→ **GIVEN PASSAGE**
A Somalian eruption would be significant since the closest known Holocene volcanoes occur in the central Ethiopian segment of the East African rift system S of Addis Ababa, ~500 km NW of the Gedo area. These Ethiopian rift volcanoes include volcanic fields, shield volcanoes, cinder cones, and stratovolcanoes.

Information Contacts: Xinhua News Agency, 5 Sharp Street West, Wanchai, Hong Kong; Giday WoldeGabriel, EES-1/MS D462, Geology-Geochemistry Group, Los Alamos National Laboratory, Los Alamos, NM 87545; Ayalaw Yiman, Ethiopian Embassy, 2134 Kalorama Rd. NW, Washington DC 20008.

Following the Ms 7.8 earthquake in Turkey on 17 August (BGVN 24:08) an Email message originating in Turkey was circulated, claiming that volcanic activity was observed coincident with the earthquake and suggesting a new (magmatic) volcano in the Sea of Marmara. For reasons outlined below, and in the absence of further evidence, editors of the Bulletin consider this a false report.

→ **WHAT TO WORK ON**
[1] According to the volcano report, why would an eruption in Somalia be significant?
[2] Write out the part of the volcano report starting with "Information Contacts: Xinhua" and going on through "a false report.".

→ **RAW RECORDS**
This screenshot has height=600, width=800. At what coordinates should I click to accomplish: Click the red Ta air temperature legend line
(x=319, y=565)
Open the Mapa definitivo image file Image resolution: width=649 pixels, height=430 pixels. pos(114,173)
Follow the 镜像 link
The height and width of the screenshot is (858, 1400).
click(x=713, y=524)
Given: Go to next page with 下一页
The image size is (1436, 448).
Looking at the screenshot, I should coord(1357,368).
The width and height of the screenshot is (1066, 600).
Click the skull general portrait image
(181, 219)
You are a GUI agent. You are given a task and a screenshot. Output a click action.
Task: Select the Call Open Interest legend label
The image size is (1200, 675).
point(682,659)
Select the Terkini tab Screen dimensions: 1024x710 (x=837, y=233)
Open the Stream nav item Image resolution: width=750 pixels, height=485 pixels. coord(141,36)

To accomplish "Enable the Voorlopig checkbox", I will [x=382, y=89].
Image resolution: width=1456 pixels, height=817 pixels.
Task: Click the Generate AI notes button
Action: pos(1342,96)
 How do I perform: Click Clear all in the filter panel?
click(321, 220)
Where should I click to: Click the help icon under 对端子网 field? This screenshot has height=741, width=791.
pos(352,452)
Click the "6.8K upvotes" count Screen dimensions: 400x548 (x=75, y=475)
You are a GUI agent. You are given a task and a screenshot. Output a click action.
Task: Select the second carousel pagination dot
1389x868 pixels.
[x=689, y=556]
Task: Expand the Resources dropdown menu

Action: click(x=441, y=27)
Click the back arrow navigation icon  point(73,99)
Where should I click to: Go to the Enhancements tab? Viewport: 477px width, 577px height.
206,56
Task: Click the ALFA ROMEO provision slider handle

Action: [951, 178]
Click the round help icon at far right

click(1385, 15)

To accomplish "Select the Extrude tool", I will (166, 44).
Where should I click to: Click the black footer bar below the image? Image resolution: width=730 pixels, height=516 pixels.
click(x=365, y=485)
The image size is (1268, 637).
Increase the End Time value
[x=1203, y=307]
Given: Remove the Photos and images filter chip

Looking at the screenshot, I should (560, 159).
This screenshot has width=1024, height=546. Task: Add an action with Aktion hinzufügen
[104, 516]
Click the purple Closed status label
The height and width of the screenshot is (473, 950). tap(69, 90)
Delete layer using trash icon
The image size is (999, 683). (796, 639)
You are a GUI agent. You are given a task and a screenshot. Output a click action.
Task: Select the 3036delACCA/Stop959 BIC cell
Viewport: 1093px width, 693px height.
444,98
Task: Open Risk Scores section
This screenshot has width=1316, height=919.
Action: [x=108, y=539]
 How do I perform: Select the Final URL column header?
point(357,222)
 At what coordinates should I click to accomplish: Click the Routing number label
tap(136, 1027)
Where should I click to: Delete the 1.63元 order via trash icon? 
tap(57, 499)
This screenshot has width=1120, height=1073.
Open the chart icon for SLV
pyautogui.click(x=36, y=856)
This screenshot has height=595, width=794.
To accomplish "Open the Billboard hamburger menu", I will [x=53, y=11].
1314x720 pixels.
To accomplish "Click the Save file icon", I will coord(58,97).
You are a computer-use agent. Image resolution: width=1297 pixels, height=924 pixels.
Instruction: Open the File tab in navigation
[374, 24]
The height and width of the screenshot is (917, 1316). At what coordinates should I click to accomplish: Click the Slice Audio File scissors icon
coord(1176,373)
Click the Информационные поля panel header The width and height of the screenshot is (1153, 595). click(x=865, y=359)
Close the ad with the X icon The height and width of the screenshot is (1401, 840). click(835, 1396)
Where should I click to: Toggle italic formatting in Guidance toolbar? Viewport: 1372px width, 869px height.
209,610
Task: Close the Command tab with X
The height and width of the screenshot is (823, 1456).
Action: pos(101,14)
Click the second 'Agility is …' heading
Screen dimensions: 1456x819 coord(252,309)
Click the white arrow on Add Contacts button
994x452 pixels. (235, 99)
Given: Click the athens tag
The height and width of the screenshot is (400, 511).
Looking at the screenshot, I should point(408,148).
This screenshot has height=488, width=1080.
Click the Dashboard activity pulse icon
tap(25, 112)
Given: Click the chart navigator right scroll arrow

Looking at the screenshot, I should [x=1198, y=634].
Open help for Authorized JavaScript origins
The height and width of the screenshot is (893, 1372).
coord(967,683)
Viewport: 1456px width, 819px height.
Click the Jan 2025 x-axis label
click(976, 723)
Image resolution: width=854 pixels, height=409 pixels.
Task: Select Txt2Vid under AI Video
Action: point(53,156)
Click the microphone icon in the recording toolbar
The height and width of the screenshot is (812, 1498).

→ **THE RESULTS**
[1] It would be significant because the closest known Holocene volcanoes are in the central Ethiopian segment of the East African rift system south of Addis Ababa, about 500 km northwest of the Gedo area.

[2]
Information Contacts: Xinhua News Agency, 5 Sharp Street West, Wanchai, Hong Kong; Giday WoldeGabriel, EES-1/MS D462, Geology-Geochemistry Group, Los Alamos National Laboratory, Los Alamos, NM 87545; Ayalaw Yiman, Ethiopian Embassy, 2134 Kalorama Rd. NW, Washington DC 20008.

Following the Ms 7.8 earthquake in Turkey on 17 August (BGVN 24:08) an Email message originating in Turkey was circulated, claiming that volcanic activity was observed coincident with the earthquake and suggesting a new (magmatic) volcano in the Sea of Marmara. For reasons outlined below, and in the absence of further evidence, editors of the Bulletin consider this a false report.